On 11 July 2012 12:34, Mark Benson <md.benson
at gmail.com> wrote:
Did he ever have an Apple II or something of
similar era? My wild stab
in the dark is it's a serial interface card for an Apple II or
similar. Whatever it was didn't have a convention of using PC-Style
backplane brackets but instead had a ribbon cable hung out the back,
which I believe was how some A II were.
Hmm. That's a possibility - he never used an apple, but I know one
passed through his hands a few years ago - it might be this relates to
that, but it got lost at the time.
On 11 July 2012 12:40, Camiel Vanderhoeven <iamcamiel at gmail.com> wrote:
It look a
bit like an ISA card missing it's bracket but I've not got
Not really; an 8-bit ISA card has 62 fingers, this card has 50. It
looks a bit like an Apple II card, but the location of the fingers
used for power looks wrong to me, so it's probably not that either.
Ah, as I said, I didn't have one to compare. It's a while since I've
been playing with anything with ISA in it.
The apple dad had briefly was, maybe, a IIe - would they be different?
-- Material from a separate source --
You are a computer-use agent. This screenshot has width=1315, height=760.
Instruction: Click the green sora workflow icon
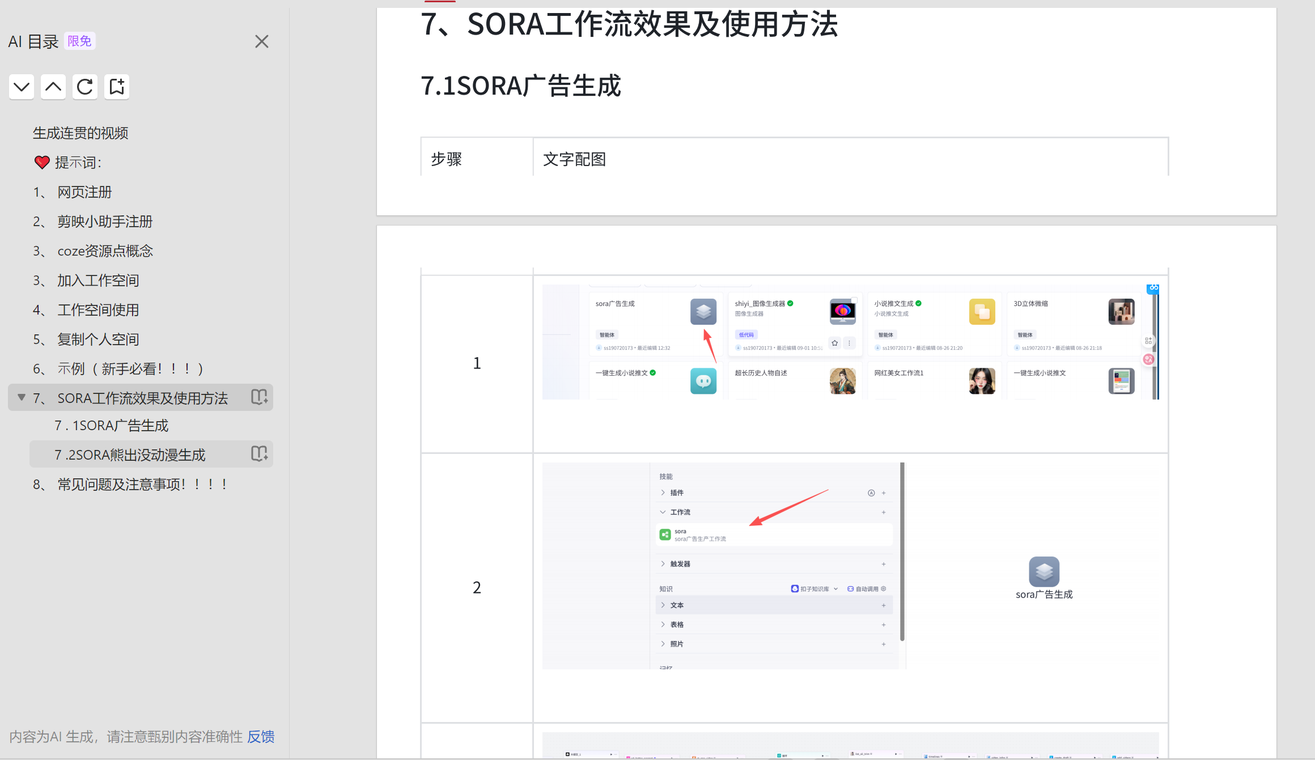pos(664,534)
PM671R is the part number of the DC/DC convertor
(5 v -> 12 v) that
label's on.
Well it was the only obvious label on there! :-)
Rob
The Zilog 8530 is a serial communications device, and the 1488/1489 are
level shifters that were commonly used for RS232 levels. The header plug
has 2*13 pins, which matches the 25-pin RS232 connectors commonly used back
then. The card appears to have been made in 1987 (from the date codes on
the chips).
So, probably an Apple II serial card, given that the board connector seems
to match the Apple II expansion bus.